Salah satu petunjuk awal datang dari temuan gelondongan kayu sendiri. Menteri Lingkungan Hidup Hanif Faisol Nurofiq mengungkap indikasi bahwa kayu-kayu yang terseret banjir di wilayah Sumatra Utara dan Aceh berasal dari pembukaan perkebunan sawit.

Menurut Hanif, di beberapa lokasi terjadi pembukaan lahan kelapa sawit dengan prinsip zero burning lahan dibersihkan tanpa pembakaran, sehingga batang-batang pohon besar tidak dibakar melainkan hanya ditebang dan disisihkan di pinggir lokasi[22][23]. “Ada indikasi pembukaan kebun sawit yang menyisakan log-log. Karena zero burning, kayu itu tidak dibakar tapi dipinggirkan,” ujarnya usai rapat dengan Komisi IV DPR, Rabu (3/12/2025).

Biasanya, potongan kayu sisa land clearing ini dibiarkan tergeletak di hutan atau tepi sungai. Volume banjir yang sangat besar kemudian mendorong sisa-sisa kayu tersebut hanyut ke hilir. Alhasil, gelondongan kayu yang mestinya diam di lahan bekas hutan menjadi rudal alami saat banjir datang, menghantam jembatan, rumah, dan apapun di depannya.

“Ternyata banjirnya cukup besar mendorong itu menjadi bencana berlipat-lipat,” kata Hanif, seraya menambahkan semua potensi penyebab akan dicek lebih lanjut[25]. Ia menegaskan pemerintah harus teguh menegakkan aturan lingkungan hidup terkait bencana ini, agar kejadian serupa tak berulang.

Pernyataan Menteri LH tersebut sejalan dengan pengamatan banyak pihak. Dalam kasus banjir Sumatra Barat, misalnya, organisasi Wahana Lingkungan Hidup (Walhi) mengungkap bukti deforestasi di hulu DAS. Menurut Walhi Sumbar, kumpulan kayu gelondongan yang menyapu pemukiman hingga terkumpul di pantai bukan berasal dari pohon tumbang alami, melainkan hasil penebangan hutan sistematis di sepanjang hulu DAS.

Citra satelit menampakkan puluhan titik pembukaan hutan di punggungan DAS Aia Dingin (wilayah hulu Kota Padang) dan jalur hanyutan kayu dari hulu ke hilir ternyata identik dengan lokasi pembalakan itu. Ini memperkuat bukti bahwa deforestasi telah memperbesar risiko banjir bandang: ketika hutan gundul, tak ada lagi akar pepohonan yang menahan air dan tanah, sehingga hujan lebat langsung meluruhkan lereng, menyeret tanah, kayu, dan batu ke bawah.

Pemerintah Aceh pun menyadari kompleksitas persoalan ini.

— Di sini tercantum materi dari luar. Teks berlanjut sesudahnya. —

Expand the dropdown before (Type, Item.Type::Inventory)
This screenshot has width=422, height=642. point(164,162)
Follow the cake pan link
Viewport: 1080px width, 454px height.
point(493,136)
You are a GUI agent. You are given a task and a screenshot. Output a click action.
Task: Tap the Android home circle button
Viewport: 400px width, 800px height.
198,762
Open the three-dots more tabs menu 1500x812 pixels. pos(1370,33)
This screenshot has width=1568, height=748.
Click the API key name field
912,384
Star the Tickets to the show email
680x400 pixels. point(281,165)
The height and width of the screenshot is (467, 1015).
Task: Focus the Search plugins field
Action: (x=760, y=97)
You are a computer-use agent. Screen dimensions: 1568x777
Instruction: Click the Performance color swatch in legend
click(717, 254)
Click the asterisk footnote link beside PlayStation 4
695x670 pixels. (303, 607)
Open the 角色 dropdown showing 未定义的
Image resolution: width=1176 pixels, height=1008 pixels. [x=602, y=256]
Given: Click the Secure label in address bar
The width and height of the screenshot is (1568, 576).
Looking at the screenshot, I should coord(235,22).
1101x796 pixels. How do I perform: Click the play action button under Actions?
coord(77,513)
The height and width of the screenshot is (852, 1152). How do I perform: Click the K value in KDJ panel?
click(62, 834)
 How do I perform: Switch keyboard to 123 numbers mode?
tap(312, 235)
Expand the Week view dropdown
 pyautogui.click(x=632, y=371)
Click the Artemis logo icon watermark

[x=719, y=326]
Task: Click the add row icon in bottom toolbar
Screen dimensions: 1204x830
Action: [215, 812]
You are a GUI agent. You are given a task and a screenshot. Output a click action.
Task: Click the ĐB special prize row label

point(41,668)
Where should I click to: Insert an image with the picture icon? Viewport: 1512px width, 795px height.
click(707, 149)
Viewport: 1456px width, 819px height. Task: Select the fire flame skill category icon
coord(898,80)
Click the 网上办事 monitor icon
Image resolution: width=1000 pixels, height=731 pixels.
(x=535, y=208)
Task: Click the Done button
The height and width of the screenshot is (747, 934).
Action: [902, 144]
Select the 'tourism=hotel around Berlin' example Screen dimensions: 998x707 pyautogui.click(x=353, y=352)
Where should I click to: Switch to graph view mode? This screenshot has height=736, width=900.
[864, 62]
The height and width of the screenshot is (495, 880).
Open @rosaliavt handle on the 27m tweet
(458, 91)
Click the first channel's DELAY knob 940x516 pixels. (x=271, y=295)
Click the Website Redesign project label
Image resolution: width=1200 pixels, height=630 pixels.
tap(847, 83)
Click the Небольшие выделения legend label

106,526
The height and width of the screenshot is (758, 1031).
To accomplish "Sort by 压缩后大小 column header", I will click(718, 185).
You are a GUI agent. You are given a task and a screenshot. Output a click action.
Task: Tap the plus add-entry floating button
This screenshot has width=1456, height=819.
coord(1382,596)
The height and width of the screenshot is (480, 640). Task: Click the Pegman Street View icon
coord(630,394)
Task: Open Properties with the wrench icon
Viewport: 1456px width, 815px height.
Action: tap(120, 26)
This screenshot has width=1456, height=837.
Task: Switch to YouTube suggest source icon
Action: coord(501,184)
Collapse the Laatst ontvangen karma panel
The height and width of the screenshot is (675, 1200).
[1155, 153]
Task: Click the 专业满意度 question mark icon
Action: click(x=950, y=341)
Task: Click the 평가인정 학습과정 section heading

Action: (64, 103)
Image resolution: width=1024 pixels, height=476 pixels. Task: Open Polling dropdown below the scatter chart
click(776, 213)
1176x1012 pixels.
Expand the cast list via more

Juru Bicara Pemerintah Aceh Muhammad MTA menyebut banjir dan longsor yang terjadi di wilayahnya “bukanlah kasus biasa”. Menurutnya ada “kompleksitas masalah, terutama terkait kerusakan lingkungan, yang dampaknya sangat parah.” Salah satu buktinya, ya menumpuknya kayu-kayu besar yang terbawa arus tadi. Air bah yang datang bukan sekadar air berlumpur cokelat, tapi membawa material kayu dalam jumlah masif, menerjang apa pun di hadapannya.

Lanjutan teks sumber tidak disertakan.